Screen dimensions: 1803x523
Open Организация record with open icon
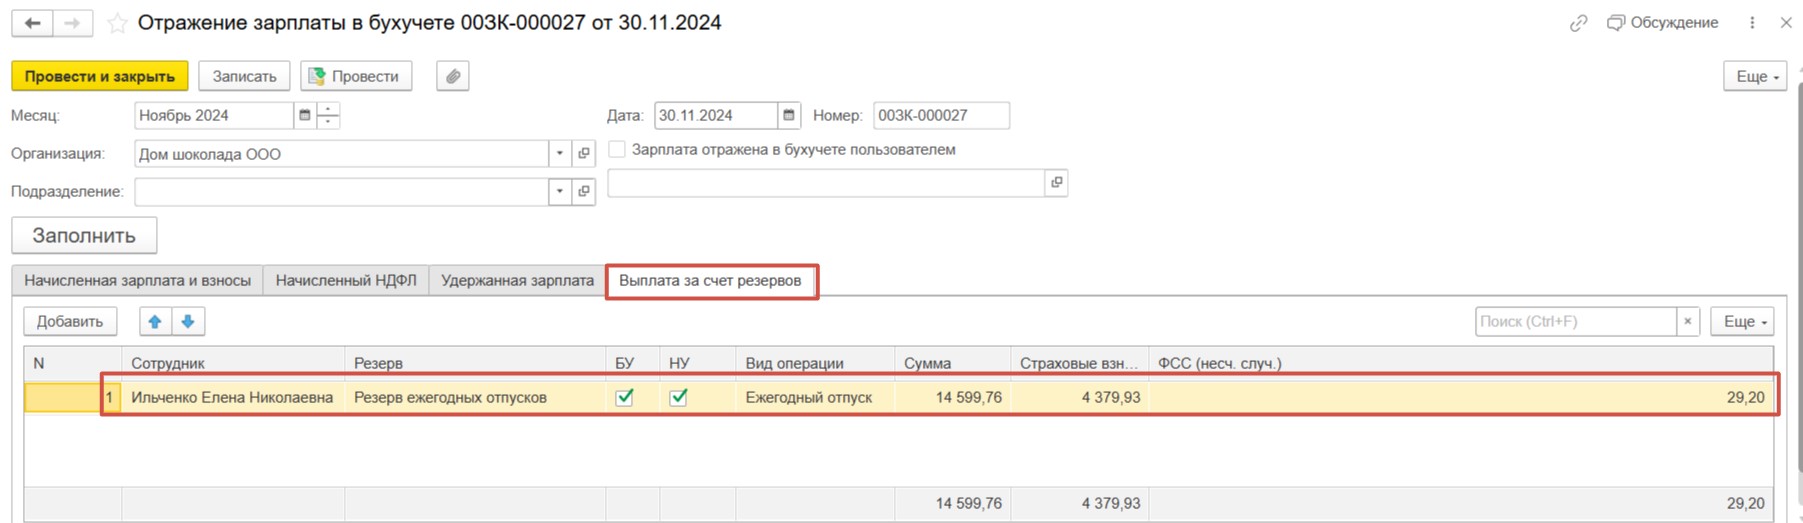pyautogui.click(x=584, y=154)
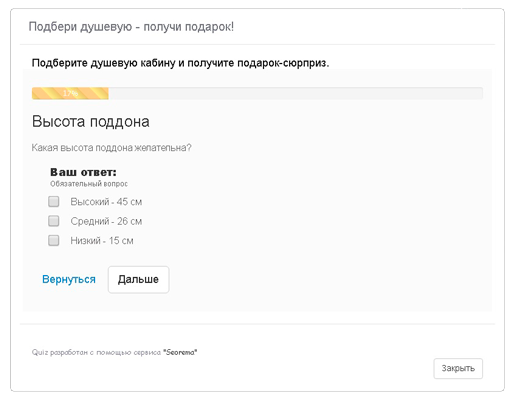Click the bold subtitle about подарок-сюрприз
The image size is (510, 400).
[x=180, y=63]
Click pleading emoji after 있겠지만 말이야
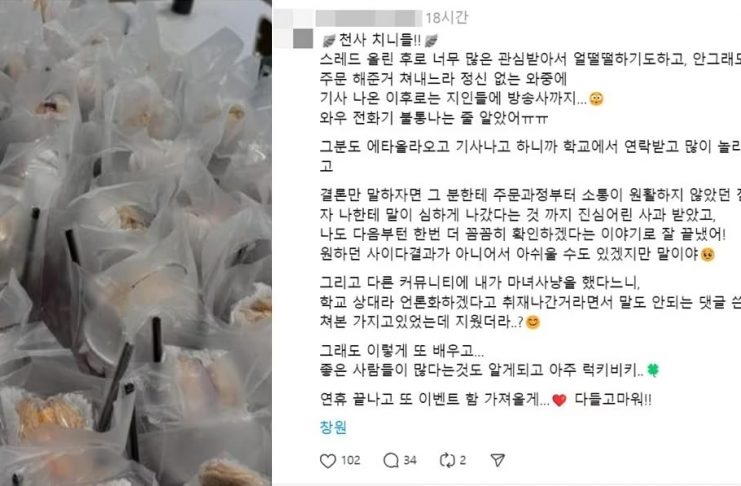Viewport: 741px width, 486px height. tap(707, 254)
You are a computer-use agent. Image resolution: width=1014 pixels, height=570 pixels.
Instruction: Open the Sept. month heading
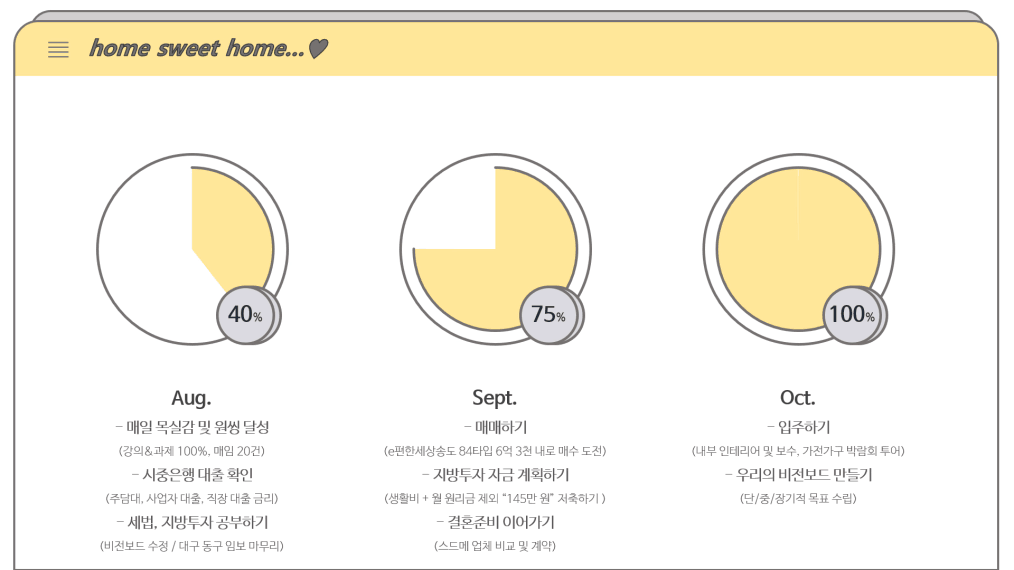[495, 397]
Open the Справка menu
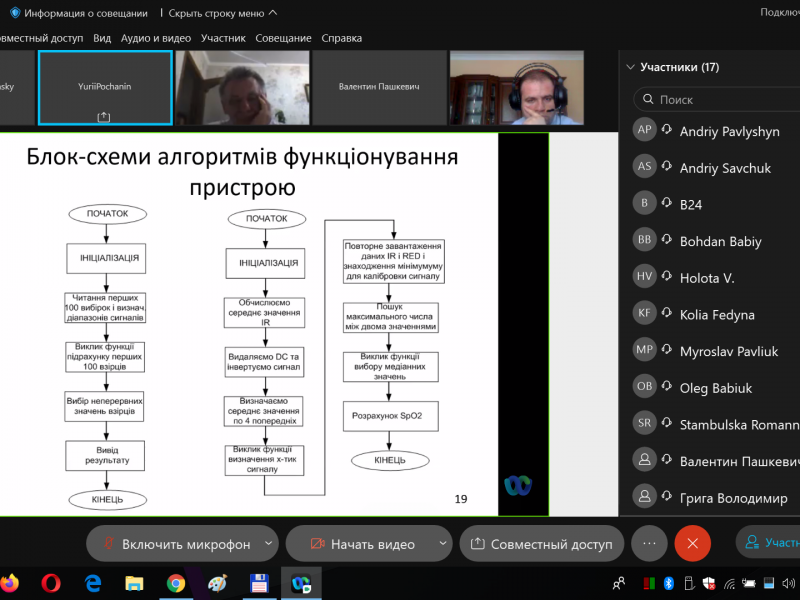Image resolution: width=800 pixels, height=600 pixels. pos(342,38)
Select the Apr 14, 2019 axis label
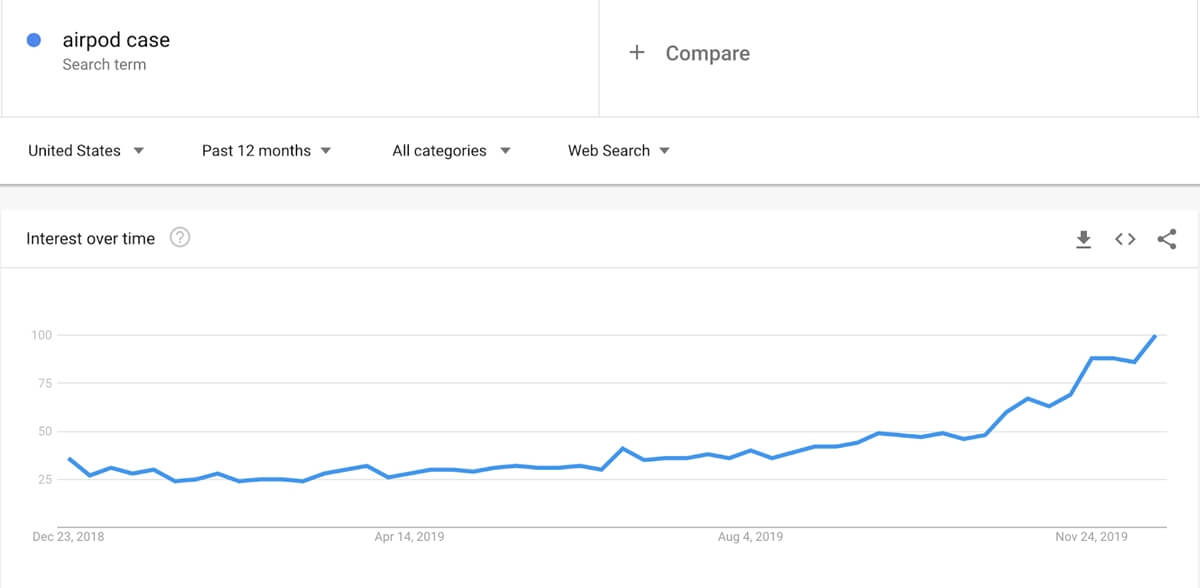Viewport: 1200px width, 588px height. click(x=409, y=537)
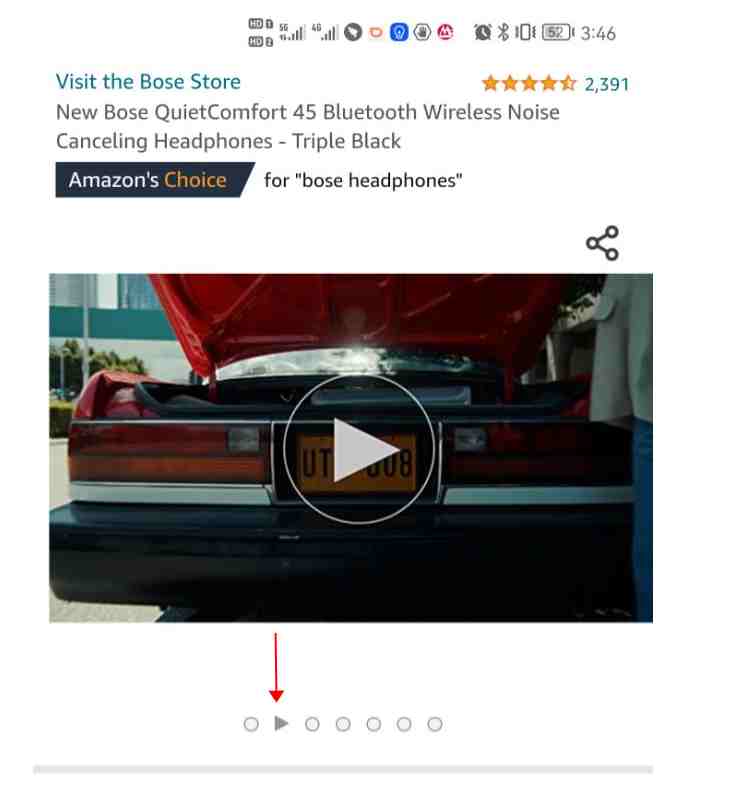Tap the vibrate mode status icon
Screen dimensions: 754x790
(x=525, y=32)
==================================================
» Work task
Retype the data above exactly. Leave the pictures out.

» Written answer
Screen dimensions: 1803x523
Open Организация record with open icon
pyautogui.click(x=584, y=154)
Click the bold subtitle about подарок-сюрприз
The image size is (510, 400).
[x=180, y=63]
Click pleading emoji after 있겠지만 말이야
Viewport: 741px width, 486px height. tap(707, 254)
You are a computer-use agent. Image resolution: width=1014 pixels, height=570 pixels.
Instruction: Open the Sept. month heading
[495, 397]
Open the Справка menu
Image resolution: width=800 pixels, height=600 pixels. pos(342,38)
Select the Apr 14, 2019 axis label
Viewport: 1200px width, 588px height. click(x=409, y=537)
Tap the vibrate mode status icon
Screen dimensions: 754x790
(x=525, y=32)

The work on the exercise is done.